Alvaro publica un estupendo analisis sobre la cantidad de títulos publicados en 2009 en donde se aprecia, como era de esperar un claro descenso en todo. La palabra crisis aparece varias veces y no es que sea Álvaro el único que la utilice, la palabra aparece en todos los ámbitos de nuestra vida social. No se venden casas, crisis, sube el pan, crisis, no llego a fin de mes, crisis, hay que cerrar la fabrica, crisis. Vamos, que solo se puede ganar dinero cuando la situación mundial es favorable, lo que me lleva a plantearme, ¿para qué sirven todos esos ejecutivos que cobran tanto si solo saben ganar dinero cuando todo el mundo lo gana? Pero me desvío. Esta claro que la crisis afecta a todo y a todos, pero yo siempre he pensado que gran parte de la crisis es psicológica. Cuando la gente empieza a pensar que pueden cerrar su fabrica y perder su puesto de trabajo, deja de gastar alegremente. Sigue en su puesto de trabajo, ingresa lo mismo todos los meses, pero se vuelve cauto y mira mucho más lo que hace con su dinero. Y llegados a este punto, me gustaria establecer una relación directa entre estos dos gráficos.

Menos títulos... ¡amplia mayoría tomos! En el momento que uno tiene que soltar 20 ó 30 euros por un solo tebeo, empieza a ser mucho más cauto y a mirarse mucho más sus compras. Tiene que estar bien editado, tiene que durarle bastante y sobre todo... ¡tiene que gustarle! Esto último puede parecer una tontería, pero si sueltas 25€ y el tebeo es malo de narices es posible que tus intenciones de compras futuras vayan disminuyendo. Cuando te gastas dos euros y el tebeo es malo, pues te lamentas y te compras otro. Cuando te gastas diez veces más, te cagas en todo y no te acercas a la librería por un tiempo, sobre todo si tienes que volver a soltar otros 25. Es una exageración,de acuerdo, pero tacita a tacita, la gente va cambiado sus hábitos lectores y dejando de comprar cosas que antes eran de lectura obligada.

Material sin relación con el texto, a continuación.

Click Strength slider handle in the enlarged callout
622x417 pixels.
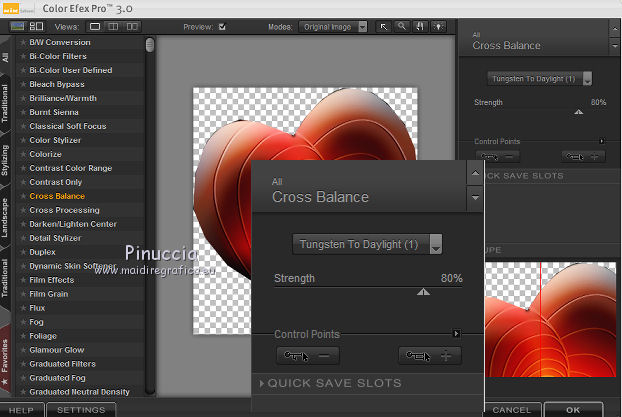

La culpa es de la crisis, esta claro, de la crisis de ideas que ha llevado a todas las editoriales a editar tomos carísimos para sangrar a sus lectores. Editoriales chupopteras, tenéis exactamente lo que os mereceis. Vosotros seguid con vuestros tomos carisimos, seguid, que el mundo no se acaba mañana, al menos hasta que el dios volcán diga lo contrario.